PROVIDED MATERIAL ▸

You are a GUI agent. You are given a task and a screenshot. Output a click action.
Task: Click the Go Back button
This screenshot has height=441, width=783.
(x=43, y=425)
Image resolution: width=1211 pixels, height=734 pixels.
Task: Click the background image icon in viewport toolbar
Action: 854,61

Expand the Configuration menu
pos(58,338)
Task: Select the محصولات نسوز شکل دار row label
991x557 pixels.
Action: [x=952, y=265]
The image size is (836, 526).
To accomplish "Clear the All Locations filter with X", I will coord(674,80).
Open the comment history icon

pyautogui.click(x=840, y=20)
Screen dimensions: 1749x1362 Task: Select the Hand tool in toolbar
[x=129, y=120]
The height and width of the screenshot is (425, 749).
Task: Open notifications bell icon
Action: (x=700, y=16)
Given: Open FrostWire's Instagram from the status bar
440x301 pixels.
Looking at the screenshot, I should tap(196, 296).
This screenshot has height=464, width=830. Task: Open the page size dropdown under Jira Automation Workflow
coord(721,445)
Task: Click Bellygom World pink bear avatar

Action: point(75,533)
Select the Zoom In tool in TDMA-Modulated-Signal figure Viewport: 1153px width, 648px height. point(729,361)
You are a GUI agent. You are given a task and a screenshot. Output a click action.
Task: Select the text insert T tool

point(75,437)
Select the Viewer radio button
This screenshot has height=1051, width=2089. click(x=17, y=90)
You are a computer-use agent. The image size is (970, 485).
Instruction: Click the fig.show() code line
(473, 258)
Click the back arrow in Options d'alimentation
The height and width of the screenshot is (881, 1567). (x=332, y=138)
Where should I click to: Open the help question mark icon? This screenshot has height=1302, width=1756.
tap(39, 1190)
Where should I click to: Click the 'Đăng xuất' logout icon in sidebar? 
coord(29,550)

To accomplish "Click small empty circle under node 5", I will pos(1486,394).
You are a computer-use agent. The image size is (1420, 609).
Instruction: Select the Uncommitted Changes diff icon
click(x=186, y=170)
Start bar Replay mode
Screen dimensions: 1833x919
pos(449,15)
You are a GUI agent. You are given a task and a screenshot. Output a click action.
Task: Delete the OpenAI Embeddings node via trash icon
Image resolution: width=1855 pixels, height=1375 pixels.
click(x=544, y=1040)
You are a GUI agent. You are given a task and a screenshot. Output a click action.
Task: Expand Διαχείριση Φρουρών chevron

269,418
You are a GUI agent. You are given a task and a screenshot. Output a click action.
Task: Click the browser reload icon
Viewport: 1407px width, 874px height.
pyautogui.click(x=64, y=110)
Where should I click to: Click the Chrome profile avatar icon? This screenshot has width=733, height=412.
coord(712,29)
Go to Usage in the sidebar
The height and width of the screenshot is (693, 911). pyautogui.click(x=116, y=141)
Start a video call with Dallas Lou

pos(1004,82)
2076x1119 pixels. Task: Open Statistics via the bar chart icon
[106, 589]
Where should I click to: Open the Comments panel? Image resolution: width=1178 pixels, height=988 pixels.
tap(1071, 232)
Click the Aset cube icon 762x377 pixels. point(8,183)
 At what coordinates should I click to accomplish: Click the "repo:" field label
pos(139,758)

WHAT YOU NEED TO DO ▸
Copy all lines of the preceding data that hold the word "will".

ANSWER SECTION ▸
To accomplish "Clear the All Locations filter with X", I will coord(674,80).
To accomplish "Click small empty circle under node 5", I will pos(1486,394).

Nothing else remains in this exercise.